The Healer's War by Elizabeth Scarborough

The Healer's War was the last book in the first theme for my in-person SF/F book club (reading the same books as my online version, but a couple of months ahead.) We wrapped up Post-War Science Fiction (and Fantasy) with the only book written by a woman, and were supposed to discuss it last night. Of course, the scheduling demons intervened, and four people cancelled out separately because things came up at the last minute, so it was just my husband and I at the pub talking about it. Which was okay, but I hope the start of the next theme next month shows a bit of a renaissance, because I've been very much enjoying this project, and lord, do I ever need things going on that I enjoy.

Still, we spent most of our beer-drinking time talking about the book, so I'll count it as a win. And one thing that kept coming up for both my husband and I was that this really wasn't a fantasy. Yes, there's an amulet in the book with a few magic powers, but it's in some ways such a minor part of a straight-forward Vietnam novel. The most magical power it seems to have (other than, you know, healing) is as a plot pass to get a white woman in among the Vietnamese people and then the Viet Cong without long-term injury.

The main character is, as Elizabeth Scarborough also was, a combat nurse in Vietnam. Kitty starts out being as insulated from the war as you can be when you have to hide under your bed several times a week during mortar fire - working at a hospital that mostly takes care of injured GIs, but also a few Vietnamese patients.

Exercise requirements>
1. According to the review, why did the narrator and her husband feel the book really wasn't a fantasy?
2. Reproduce the part of the review starting at "The Healer's War was" and ending at "that I enjoy.".

Study material>

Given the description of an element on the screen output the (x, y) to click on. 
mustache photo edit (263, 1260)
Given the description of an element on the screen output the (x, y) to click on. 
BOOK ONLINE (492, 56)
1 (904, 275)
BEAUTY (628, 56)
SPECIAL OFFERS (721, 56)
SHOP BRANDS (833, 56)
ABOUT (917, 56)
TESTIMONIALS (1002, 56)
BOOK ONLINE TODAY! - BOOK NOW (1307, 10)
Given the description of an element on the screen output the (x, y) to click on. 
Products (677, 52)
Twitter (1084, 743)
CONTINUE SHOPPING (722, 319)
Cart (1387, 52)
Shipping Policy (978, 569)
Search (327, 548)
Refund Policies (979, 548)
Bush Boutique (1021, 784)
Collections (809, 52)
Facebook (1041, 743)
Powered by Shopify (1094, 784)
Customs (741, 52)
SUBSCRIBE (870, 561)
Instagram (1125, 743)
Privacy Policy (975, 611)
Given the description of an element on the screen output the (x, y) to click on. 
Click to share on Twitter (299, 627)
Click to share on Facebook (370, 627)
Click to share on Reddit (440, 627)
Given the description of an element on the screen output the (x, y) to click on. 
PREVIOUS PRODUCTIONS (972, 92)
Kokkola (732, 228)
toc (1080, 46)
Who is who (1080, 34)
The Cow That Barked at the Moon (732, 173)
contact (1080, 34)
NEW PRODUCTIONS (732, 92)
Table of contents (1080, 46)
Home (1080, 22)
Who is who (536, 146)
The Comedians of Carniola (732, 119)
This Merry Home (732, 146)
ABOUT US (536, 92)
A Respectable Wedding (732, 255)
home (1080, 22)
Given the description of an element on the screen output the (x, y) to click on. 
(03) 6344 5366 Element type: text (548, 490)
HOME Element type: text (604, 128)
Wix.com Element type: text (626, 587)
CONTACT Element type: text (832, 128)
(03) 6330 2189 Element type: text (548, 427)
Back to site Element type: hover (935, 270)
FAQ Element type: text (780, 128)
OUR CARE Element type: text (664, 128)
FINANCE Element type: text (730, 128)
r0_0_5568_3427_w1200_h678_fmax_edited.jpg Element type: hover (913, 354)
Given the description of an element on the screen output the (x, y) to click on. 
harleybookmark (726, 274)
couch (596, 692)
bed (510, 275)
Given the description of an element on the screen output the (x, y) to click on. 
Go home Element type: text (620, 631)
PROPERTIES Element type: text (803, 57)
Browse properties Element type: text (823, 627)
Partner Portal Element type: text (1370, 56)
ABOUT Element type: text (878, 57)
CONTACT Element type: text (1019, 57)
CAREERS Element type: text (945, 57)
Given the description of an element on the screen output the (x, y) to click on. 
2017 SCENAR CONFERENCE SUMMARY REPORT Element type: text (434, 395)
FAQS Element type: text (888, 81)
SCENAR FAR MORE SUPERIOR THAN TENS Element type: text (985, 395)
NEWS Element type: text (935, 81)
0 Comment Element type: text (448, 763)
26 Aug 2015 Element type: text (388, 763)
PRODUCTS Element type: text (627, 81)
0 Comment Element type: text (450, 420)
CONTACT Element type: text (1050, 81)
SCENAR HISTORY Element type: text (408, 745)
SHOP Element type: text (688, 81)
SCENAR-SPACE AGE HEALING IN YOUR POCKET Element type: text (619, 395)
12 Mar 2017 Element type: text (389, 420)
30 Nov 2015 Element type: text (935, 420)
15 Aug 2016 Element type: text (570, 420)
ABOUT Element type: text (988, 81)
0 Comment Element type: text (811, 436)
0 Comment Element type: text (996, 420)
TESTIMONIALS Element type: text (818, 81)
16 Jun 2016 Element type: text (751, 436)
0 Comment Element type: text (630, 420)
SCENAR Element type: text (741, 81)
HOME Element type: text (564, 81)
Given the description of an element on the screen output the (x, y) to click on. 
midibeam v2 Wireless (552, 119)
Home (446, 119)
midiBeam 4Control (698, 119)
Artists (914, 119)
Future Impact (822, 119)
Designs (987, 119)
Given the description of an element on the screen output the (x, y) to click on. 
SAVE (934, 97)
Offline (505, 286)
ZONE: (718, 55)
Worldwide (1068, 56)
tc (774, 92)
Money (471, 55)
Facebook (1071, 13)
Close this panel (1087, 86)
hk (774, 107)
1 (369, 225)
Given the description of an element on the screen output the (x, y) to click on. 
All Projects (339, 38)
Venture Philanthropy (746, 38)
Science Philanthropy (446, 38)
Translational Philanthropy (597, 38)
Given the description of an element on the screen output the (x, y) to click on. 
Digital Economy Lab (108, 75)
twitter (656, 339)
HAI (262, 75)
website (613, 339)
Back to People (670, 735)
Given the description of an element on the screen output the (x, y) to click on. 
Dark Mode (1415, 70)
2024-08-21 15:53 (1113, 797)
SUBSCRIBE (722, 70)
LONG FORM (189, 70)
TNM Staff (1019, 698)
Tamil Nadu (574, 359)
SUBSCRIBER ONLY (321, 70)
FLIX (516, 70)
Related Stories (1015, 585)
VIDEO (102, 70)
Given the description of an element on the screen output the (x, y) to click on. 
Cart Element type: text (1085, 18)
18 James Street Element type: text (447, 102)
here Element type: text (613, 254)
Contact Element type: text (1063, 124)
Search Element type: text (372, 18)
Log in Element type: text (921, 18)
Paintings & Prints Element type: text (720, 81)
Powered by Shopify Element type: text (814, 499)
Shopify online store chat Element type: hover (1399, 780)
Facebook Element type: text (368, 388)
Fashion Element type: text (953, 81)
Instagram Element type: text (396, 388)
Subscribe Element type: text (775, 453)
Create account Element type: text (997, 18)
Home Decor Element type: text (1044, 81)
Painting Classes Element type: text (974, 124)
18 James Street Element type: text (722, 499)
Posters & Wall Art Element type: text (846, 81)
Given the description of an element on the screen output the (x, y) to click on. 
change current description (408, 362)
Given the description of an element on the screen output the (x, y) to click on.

Answers to each task>
1. The book has an amulet with a few magic powers, but it is a minor part of what is otherwise a straightforward Vietnam novel. Apart from healing, its main power seems to be serving as a plot pass that lets a white woman get in among the Vietnamese people and the Viet Cong without long-term injury.

2.
The Healer's War was the last book in the first theme for my in-person SF/F book club (reading the same books as my online version, but a couple of months ahead.) We wrapped up Post-War Science Fiction (and Fantasy) with the only book written by a woman, and were supposed to discuss it last night. Of course, the scheduling demons intervened, and four people cancelled out separately because things came up at the last minute, so it was just my husband and I at the pub talking about it. Which was okay, but I hope the start of the next theme next month shows a bit of a renaissance, because I've been very much enjoying this project, and lord, do I ever need things going on that I enjoy.